Mientras más lejos estuvieran de la realidad contemporánea mejor y por eso los simbolistas y los decadentes como Moreau o Schwob viajaban en poesía, prosa, escultura, música o pintura a los míticos tiempos pasados de las viejas civilizaciones, como si acercándose a los oráculos o a las cumbres donde yacía atado Prometeo pudieran conjurar los horrores del presente.
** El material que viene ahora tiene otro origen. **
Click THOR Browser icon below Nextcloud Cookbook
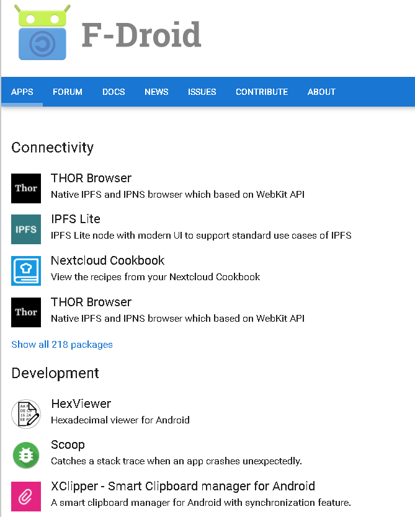Viewport: 415px width, 517px height. click(26, 312)
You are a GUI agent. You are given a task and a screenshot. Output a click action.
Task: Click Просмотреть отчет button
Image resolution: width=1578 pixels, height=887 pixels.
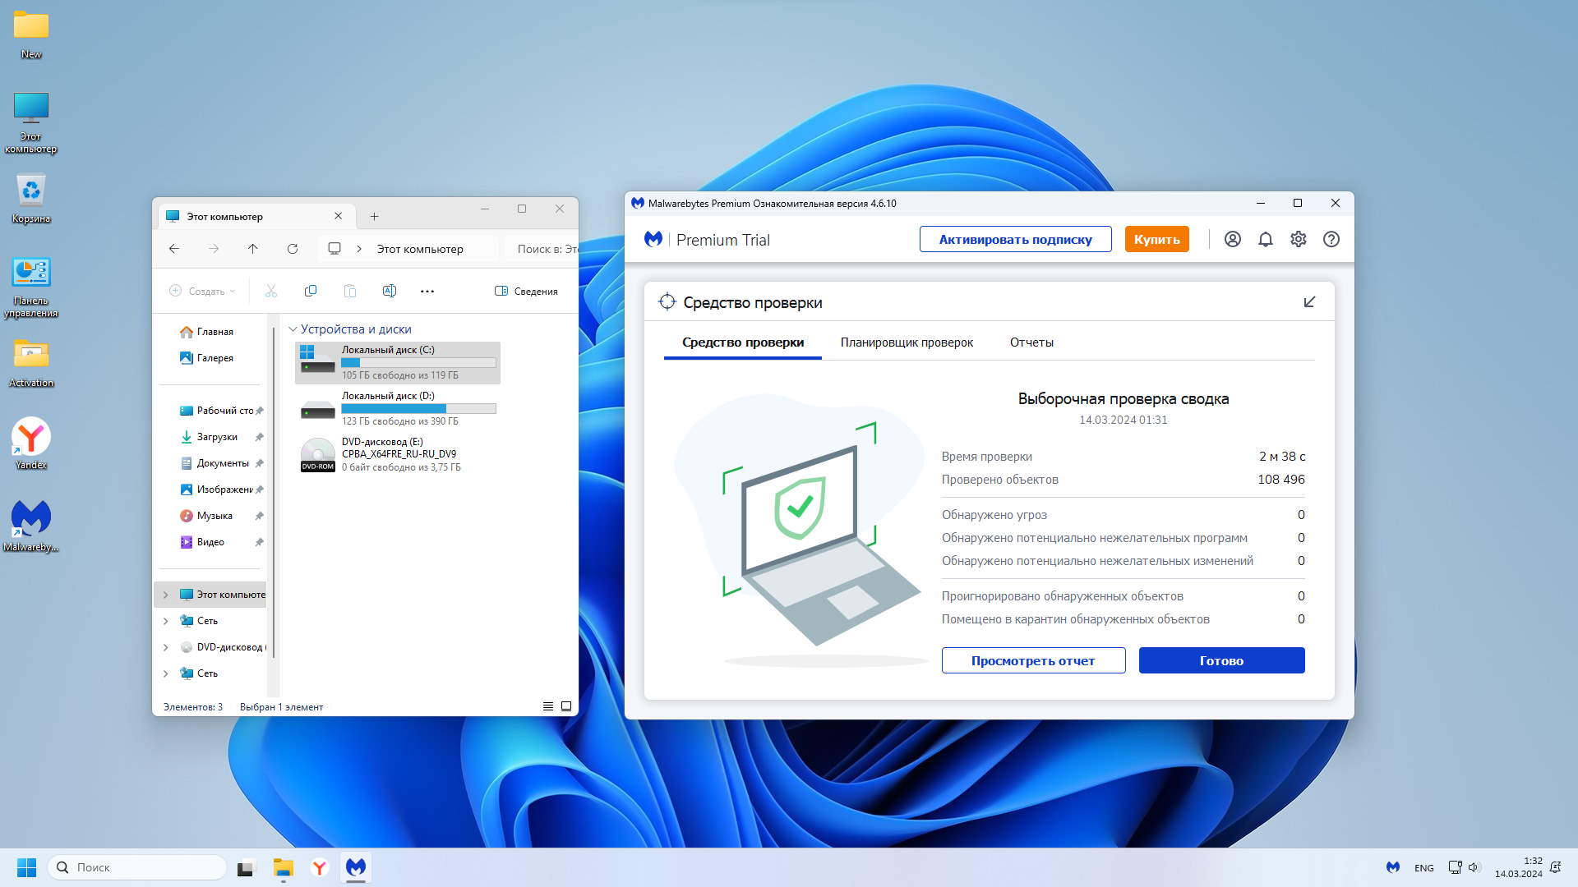coord(1033,660)

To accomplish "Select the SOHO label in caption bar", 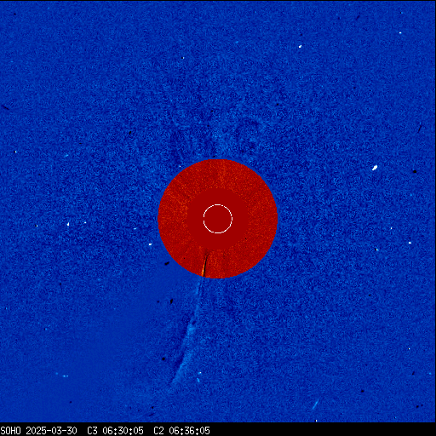I will click(11, 431).
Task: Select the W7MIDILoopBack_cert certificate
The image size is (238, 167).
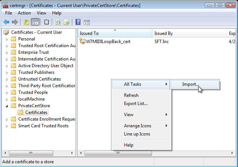Action: point(108,42)
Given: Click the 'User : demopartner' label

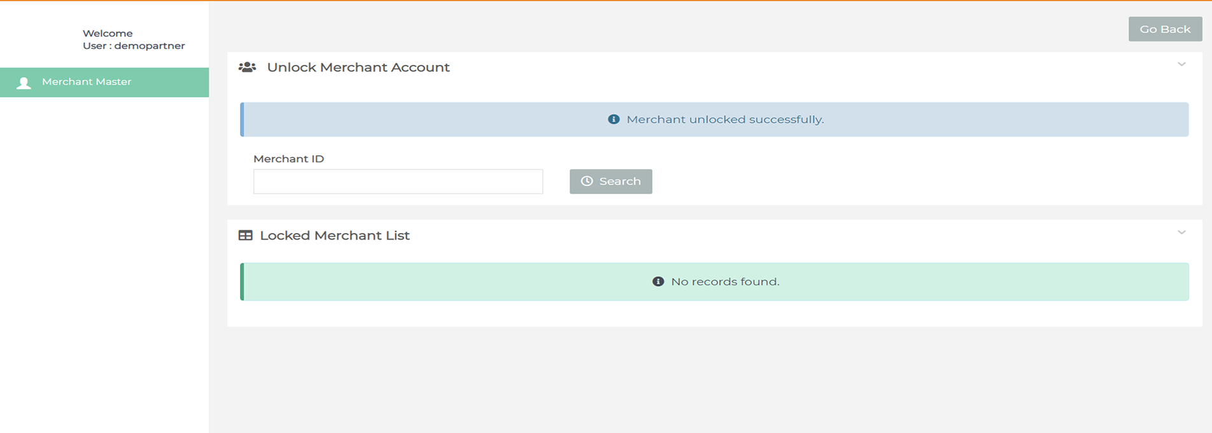Looking at the screenshot, I should pos(134,46).
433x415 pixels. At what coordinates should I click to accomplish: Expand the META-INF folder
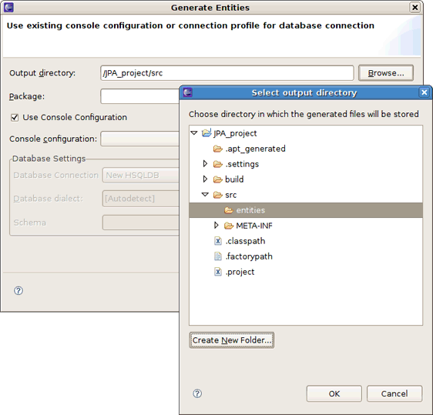(217, 226)
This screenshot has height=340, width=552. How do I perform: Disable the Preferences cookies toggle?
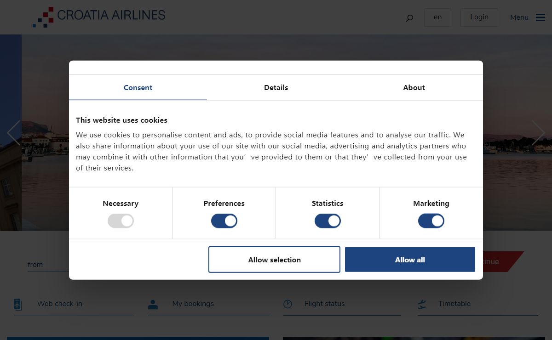click(x=224, y=221)
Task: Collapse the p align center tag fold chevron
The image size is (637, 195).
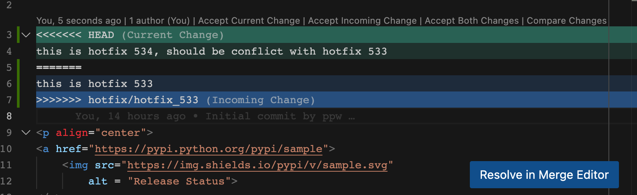Action: coord(26,133)
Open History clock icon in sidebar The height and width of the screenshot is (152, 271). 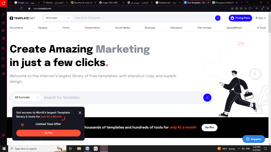(x=3, y=59)
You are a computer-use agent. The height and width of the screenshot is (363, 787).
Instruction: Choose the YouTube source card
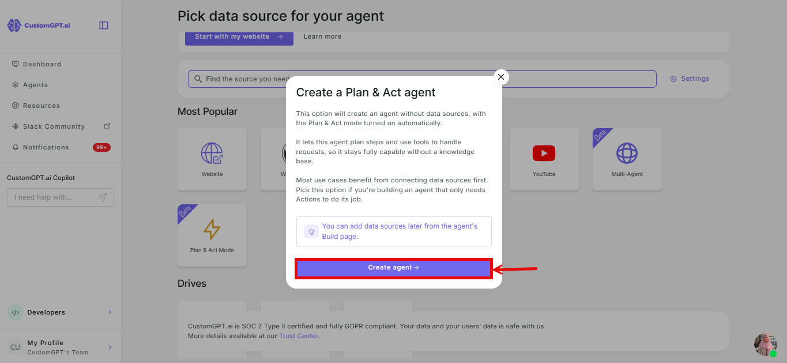tap(544, 159)
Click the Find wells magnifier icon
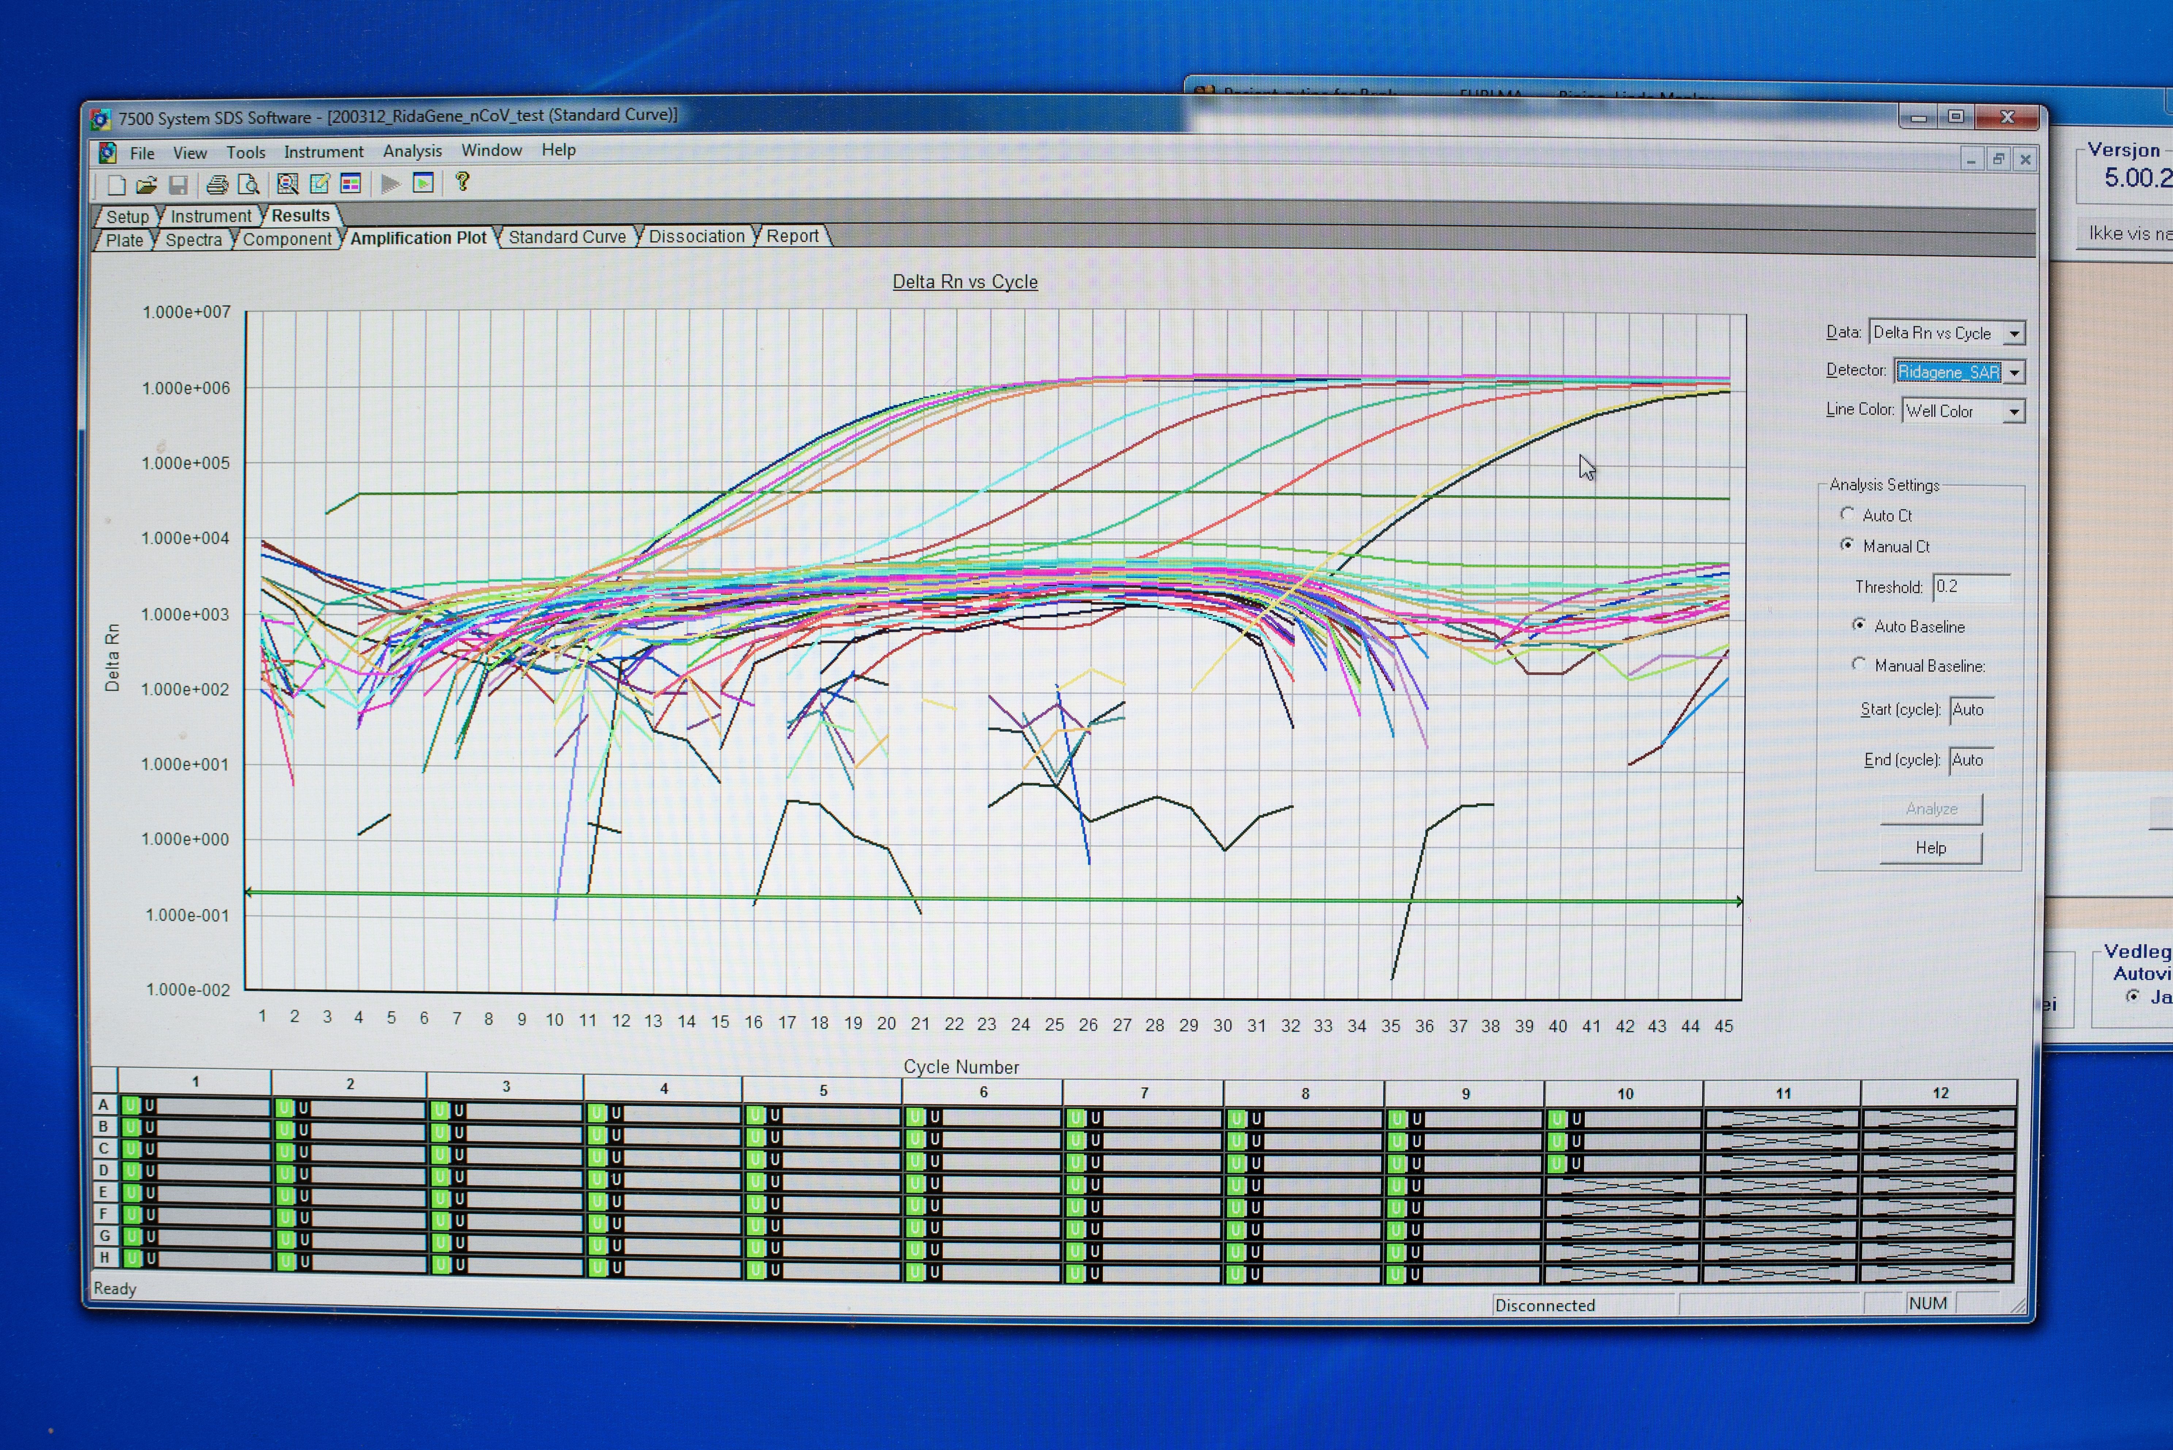This screenshot has height=1450, width=2173. click(x=288, y=184)
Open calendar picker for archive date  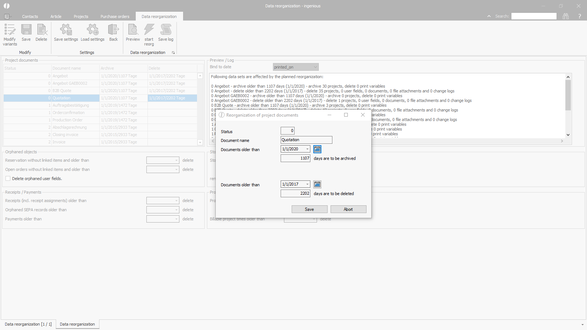tap(317, 149)
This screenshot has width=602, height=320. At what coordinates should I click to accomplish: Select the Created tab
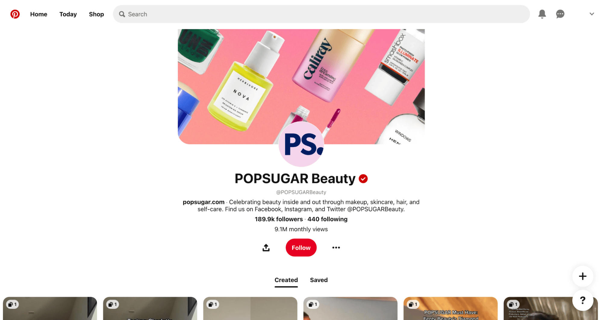pyautogui.click(x=286, y=280)
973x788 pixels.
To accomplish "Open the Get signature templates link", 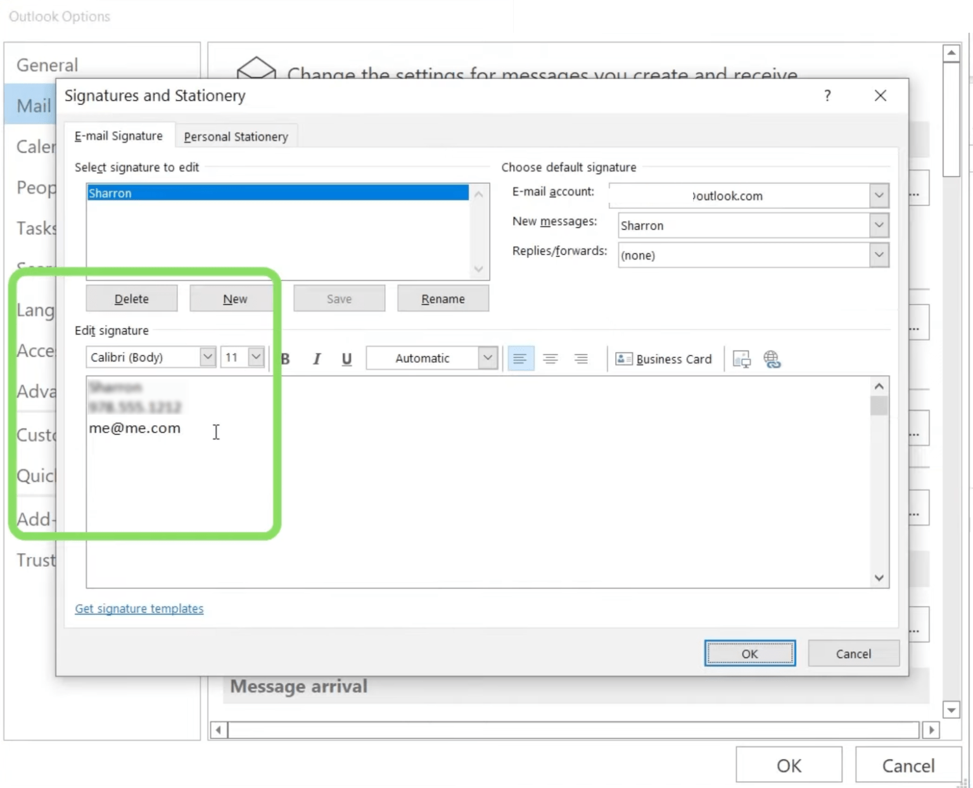I will (x=139, y=608).
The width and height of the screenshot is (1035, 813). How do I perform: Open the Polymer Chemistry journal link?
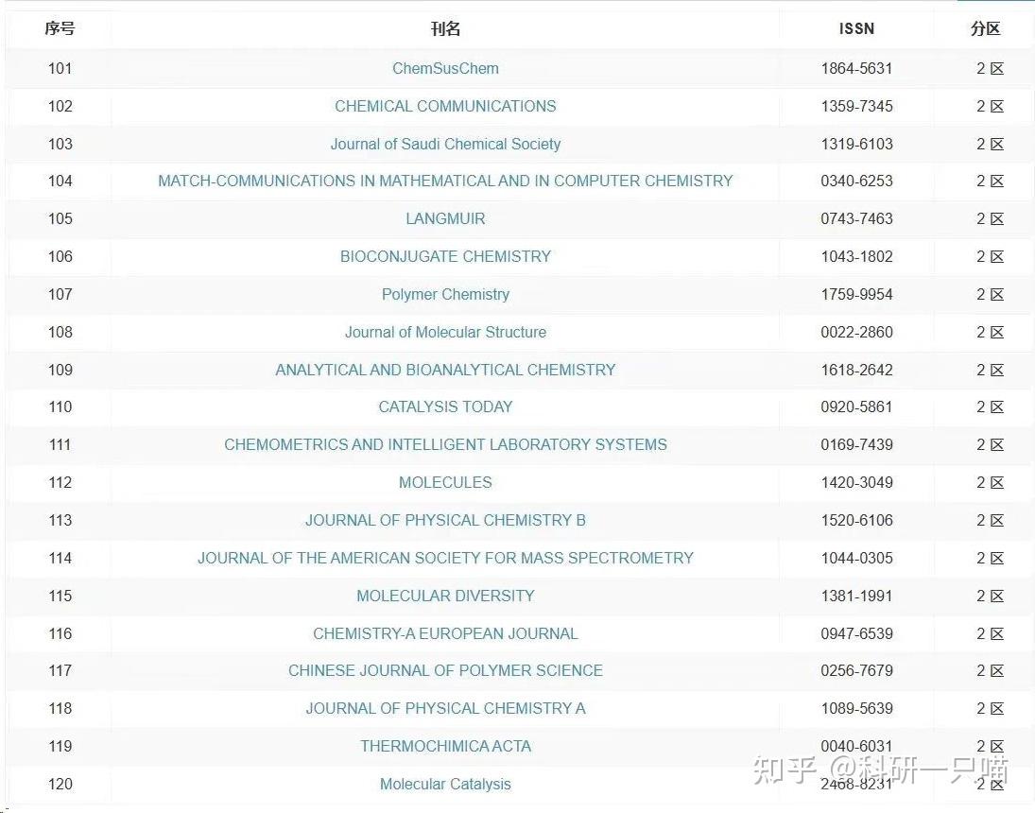[445, 294]
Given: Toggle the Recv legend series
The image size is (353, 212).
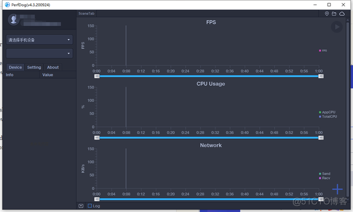Looking at the screenshot, I should (324, 178).
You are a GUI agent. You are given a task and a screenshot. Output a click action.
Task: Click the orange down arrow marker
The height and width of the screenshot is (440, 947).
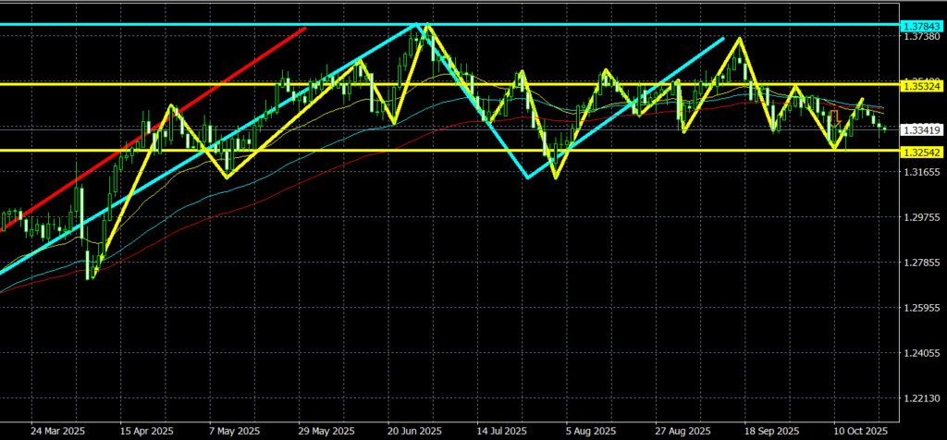[x=835, y=117]
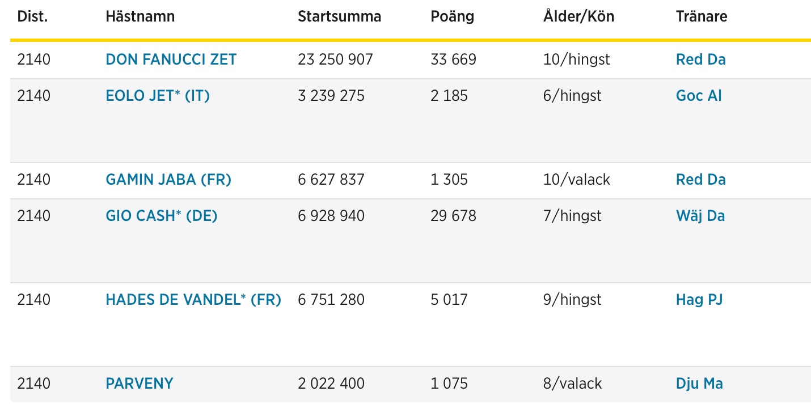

Por esa razón no pierdo la oportunidad de volver a esas calles del barrio cerca de Pigalle, llamado la Nueva Atenas, donde vivieron las nuevas generaciones de ese tiempo, entre ellos figuras como Toulouse Lautrec y otros artistas jóvenes que se embriagan con absenta en los múltiples bares y lupanares que florecían por allí. Buscar el arte más osado de los pintores, leer libros locos de esa época como el increíble Maldoror de Lautréamont, son formas actuales de huir de los horrores de este tiempo en pleno siglo XXI.